## label switching in Bayesian mixture models

Posted in Books, Statistics, University life with tags , , , , , , , , , , , on October 31, 2014 by xi'an

A referee of our paper on approximating evidence for mixture model with Jeong Eun Lee pointed out the recent paper by Carlos Rodríguez and Stephen Walker on label switching in Bayesian mixture models: deterministic relabelling strategies. Which appeared this year in JCGS and went beyond, below or above my radar.

Label switching is an issue with mixture estimation (and other latent variable models) because mixture models are ill-posed models where part of the parameter is not identifiable. Indeed, the density of a mixture being a sum of terms

$\sum_{j=1}^k \omega_j f(y|\theta_i)$

the parameter (vector) of the ω’s and of the θ’s is at best identifiable up to an arbitrary permutation of the components of the above sum. In other words, “component #1 of the mixture” is not a meaningful concept. And hence cannot be estimated.

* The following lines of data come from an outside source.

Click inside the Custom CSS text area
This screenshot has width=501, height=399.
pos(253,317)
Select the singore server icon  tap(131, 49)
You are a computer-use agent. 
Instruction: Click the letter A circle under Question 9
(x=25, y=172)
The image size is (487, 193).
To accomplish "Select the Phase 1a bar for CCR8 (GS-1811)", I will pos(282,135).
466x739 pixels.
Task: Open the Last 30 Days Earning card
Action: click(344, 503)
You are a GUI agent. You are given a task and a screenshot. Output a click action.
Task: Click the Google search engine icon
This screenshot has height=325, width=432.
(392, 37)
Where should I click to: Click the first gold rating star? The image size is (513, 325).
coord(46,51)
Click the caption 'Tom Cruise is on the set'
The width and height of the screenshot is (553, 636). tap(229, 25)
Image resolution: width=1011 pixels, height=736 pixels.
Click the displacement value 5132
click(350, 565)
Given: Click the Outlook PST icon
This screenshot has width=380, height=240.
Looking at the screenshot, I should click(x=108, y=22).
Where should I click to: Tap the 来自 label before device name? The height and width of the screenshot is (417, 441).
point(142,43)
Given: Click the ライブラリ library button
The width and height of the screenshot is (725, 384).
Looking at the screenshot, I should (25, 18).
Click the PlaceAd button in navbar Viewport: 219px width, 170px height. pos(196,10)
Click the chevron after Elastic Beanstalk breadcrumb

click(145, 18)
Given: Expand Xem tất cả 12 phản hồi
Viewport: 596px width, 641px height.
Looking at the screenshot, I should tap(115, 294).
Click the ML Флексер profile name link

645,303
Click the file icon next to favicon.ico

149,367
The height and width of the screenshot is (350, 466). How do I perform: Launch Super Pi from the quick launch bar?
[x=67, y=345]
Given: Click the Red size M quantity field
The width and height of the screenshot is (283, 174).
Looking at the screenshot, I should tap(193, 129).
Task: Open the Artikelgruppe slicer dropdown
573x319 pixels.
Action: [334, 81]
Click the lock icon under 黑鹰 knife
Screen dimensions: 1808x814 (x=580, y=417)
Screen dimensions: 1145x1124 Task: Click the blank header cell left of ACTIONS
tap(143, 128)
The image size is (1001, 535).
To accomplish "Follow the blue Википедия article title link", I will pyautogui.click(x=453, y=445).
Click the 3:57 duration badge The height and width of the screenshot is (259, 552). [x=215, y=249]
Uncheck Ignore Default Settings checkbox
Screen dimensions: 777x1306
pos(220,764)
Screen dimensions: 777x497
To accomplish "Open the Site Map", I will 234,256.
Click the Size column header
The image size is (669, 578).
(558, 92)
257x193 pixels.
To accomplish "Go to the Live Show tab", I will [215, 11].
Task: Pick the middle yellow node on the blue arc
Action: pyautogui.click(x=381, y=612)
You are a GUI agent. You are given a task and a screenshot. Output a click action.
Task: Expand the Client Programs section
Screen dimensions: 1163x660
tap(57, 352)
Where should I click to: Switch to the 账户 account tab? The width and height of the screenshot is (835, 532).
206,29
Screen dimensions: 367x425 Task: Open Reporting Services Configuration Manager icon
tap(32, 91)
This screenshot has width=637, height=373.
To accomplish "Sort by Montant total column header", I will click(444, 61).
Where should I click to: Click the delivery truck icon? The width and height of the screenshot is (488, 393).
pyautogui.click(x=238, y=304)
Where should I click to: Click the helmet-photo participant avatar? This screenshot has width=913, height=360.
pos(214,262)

This problem has been known for quite a while, much prior to EM and MCMC algorithms for mixtures, but it is only since mixtures have become truly estimable by Bayesian approaches that the debate has grown on this issue. In the very early days, Jean Diebolt and I proposed ordering the components in a unique way to give them a meaning. For instant, “component #1″ would then be the component with the smallest mean or the smallest weight and so on… Later, in one of my favourite X papers, with Gilles Celeux and Merrilee Hurn, we exposed the convergence issues related with the non-identifiability of mixture models, namely that the posterior distributions were almost always multimodal, with a multiple of k! symmetric modes in the case of exchangeable priors, and therefore that Markov chains would have trouble to visit all those modes in a symmetric manner, despite the symmetry being guaranteed from the shape of the posterior. And we conclude with the slightly provocative statement that hardly any Markov chain inferring about mixture models had ever converged! In parallel, time-wise, Matthew Stephens had completed a thesis at Oxford on the same topic and proposed solutions for relabelling MCMC simulations in order to identify a single mode and hence produce meaningful estimators. Giving another meaning to the notion of “component #1″.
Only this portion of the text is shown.